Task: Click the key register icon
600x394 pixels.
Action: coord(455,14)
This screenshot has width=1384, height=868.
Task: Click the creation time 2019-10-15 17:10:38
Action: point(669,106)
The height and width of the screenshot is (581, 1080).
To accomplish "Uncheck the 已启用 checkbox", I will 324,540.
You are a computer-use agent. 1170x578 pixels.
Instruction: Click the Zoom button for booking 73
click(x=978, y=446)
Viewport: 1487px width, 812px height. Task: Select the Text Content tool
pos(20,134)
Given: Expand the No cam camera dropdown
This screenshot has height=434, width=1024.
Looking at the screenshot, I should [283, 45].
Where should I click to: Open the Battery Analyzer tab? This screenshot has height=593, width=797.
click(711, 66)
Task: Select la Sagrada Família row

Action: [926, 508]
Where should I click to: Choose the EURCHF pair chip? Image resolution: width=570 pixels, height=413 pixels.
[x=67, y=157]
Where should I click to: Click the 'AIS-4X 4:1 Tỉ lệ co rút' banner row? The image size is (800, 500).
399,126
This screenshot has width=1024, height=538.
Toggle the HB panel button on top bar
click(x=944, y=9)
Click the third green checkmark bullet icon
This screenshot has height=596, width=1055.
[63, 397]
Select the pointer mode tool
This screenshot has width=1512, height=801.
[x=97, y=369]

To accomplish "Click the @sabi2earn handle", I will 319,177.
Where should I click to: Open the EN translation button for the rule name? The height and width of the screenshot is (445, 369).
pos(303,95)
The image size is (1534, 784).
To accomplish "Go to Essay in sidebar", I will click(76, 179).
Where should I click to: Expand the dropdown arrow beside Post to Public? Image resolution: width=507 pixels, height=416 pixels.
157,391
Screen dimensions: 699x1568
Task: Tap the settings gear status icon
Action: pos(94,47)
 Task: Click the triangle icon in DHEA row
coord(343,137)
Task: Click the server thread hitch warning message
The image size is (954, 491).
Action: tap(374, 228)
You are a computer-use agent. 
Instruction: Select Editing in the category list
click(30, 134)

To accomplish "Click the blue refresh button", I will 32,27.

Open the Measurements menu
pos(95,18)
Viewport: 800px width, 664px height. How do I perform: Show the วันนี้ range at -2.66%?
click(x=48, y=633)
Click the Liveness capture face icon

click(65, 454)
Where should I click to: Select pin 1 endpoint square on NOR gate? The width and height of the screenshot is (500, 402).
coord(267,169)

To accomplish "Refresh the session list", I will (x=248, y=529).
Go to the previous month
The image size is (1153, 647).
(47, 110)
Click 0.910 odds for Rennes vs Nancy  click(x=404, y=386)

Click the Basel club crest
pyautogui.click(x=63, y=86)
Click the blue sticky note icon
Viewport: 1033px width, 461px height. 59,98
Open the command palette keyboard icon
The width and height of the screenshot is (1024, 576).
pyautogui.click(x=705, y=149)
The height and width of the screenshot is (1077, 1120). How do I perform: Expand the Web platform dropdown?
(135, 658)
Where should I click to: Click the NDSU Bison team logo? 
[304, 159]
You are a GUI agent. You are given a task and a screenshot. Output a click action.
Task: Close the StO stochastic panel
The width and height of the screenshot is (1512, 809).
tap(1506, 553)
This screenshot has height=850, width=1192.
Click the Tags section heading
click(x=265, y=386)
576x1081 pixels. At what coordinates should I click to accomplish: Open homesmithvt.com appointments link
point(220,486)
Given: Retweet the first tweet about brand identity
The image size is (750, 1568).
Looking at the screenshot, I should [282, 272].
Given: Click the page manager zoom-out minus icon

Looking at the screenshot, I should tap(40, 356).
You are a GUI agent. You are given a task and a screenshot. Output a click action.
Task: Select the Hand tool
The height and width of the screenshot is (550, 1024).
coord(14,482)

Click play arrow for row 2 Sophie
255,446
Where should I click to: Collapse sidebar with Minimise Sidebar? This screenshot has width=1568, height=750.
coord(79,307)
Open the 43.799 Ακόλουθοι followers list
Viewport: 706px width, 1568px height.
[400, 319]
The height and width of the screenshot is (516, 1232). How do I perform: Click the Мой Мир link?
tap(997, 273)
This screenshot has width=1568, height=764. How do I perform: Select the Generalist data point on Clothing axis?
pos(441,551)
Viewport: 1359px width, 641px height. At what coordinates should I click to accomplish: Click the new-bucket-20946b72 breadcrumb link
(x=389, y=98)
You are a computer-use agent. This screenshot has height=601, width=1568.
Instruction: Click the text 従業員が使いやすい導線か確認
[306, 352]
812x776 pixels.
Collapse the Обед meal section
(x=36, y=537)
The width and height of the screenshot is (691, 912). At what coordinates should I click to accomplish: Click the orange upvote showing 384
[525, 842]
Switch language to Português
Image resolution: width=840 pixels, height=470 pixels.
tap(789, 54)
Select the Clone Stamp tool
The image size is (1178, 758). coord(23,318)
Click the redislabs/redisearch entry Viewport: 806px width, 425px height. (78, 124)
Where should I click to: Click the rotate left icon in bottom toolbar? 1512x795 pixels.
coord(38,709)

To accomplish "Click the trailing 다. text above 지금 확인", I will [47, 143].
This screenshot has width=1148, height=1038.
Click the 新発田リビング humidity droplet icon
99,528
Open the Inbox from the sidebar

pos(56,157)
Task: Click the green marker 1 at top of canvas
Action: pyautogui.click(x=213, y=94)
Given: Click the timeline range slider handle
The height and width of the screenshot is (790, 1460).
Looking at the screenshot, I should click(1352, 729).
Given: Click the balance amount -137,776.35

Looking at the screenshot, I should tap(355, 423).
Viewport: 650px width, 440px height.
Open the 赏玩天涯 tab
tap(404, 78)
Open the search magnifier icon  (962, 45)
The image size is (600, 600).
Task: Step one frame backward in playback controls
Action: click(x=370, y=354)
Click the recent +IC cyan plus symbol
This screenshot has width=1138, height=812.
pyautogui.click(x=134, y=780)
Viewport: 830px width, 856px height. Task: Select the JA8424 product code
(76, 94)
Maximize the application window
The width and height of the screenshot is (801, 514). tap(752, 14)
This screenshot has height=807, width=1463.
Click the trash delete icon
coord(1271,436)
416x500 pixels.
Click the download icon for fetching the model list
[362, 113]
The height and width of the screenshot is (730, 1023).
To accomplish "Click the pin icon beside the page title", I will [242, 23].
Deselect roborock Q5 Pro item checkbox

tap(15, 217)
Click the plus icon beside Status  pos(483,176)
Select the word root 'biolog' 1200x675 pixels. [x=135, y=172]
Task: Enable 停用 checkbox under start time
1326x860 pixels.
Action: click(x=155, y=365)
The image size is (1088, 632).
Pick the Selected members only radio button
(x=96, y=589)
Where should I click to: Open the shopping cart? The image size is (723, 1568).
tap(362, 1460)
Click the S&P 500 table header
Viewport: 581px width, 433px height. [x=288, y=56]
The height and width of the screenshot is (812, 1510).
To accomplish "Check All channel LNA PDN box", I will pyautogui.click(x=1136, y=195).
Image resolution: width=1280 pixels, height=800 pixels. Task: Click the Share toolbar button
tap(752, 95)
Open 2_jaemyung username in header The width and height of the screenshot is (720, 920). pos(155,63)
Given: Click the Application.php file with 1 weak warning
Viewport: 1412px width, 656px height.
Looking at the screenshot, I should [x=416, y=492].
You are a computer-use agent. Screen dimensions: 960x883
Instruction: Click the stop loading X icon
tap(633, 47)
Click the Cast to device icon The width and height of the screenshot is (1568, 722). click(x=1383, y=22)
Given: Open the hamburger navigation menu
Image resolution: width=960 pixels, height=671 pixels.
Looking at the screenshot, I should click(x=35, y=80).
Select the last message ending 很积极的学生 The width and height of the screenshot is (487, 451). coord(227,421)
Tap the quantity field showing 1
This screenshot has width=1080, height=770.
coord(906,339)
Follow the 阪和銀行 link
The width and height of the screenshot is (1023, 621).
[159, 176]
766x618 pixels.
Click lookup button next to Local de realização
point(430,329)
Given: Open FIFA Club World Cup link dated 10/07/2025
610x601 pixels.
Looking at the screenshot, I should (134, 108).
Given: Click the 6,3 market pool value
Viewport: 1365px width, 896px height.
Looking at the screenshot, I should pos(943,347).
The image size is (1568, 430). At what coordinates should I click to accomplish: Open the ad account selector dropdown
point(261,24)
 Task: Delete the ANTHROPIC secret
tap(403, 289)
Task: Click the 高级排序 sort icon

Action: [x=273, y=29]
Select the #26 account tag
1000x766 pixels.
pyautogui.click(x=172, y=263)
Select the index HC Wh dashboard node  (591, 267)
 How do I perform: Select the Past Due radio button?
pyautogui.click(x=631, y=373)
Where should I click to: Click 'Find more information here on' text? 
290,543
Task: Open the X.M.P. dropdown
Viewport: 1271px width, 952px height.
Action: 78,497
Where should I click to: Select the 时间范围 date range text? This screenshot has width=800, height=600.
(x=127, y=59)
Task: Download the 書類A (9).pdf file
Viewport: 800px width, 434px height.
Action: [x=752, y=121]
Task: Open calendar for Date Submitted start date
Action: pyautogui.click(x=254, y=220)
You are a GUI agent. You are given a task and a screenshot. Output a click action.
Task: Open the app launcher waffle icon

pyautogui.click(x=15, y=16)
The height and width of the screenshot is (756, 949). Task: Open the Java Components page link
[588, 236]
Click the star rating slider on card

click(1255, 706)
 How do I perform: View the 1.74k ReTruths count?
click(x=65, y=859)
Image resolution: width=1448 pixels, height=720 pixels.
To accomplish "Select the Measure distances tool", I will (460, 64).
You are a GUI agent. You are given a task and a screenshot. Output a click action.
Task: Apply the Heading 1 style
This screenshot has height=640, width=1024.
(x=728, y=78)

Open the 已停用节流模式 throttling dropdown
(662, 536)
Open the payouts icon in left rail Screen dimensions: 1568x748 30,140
==========
Exactly repeat the lines from the line that contains "Where should I click to: Click 'Find" to the end of the entries, both included, and leave out all other lines.

Where should I click to: Click 'Find more information here on' text? 
290,543
Task: Open the X.M.P. dropdown
Viewport: 1271px width, 952px height.
Action: 78,497
Where should I click to: Select the 时间范围 date range text? This screenshot has width=800, height=600.
(x=127, y=59)
Task: Download the 書類A (9).pdf file
Viewport: 800px width, 434px height.
Action: [x=752, y=121]
Task: Open calendar for Date Submitted start date
Action: pyautogui.click(x=254, y=220)
You are a GUI agent. You are given a task and a screenshot. Output a click action.
Task: Open the app launcher waffle icon

pyautogui.click(x=15, y=16)
The height and width of the screenshot is (756, 949). Task: Open the Java Components page link
[588, 236]
Click the star rating slider on card

click(1255, 706)
 How do I perform: View the 1.74k ReTruths count?
click(x=65, y=859)
Image resolution: width=1448 pixels, height=720 pixels.
To accomplish "Select the Measure distances tool", I will (460, 64).
You are a GUI agent. You are given a task and a screenshot. Output a click action.
Task: Apply the Heading 1 style
This screenshot has height=640, width=1024.
(x=728, y=78)

Open the 已停用节流模式 throttling dropdown
(662, 536)
Open the payouts icon in left rail Screen dimensions: 1568x748 30,140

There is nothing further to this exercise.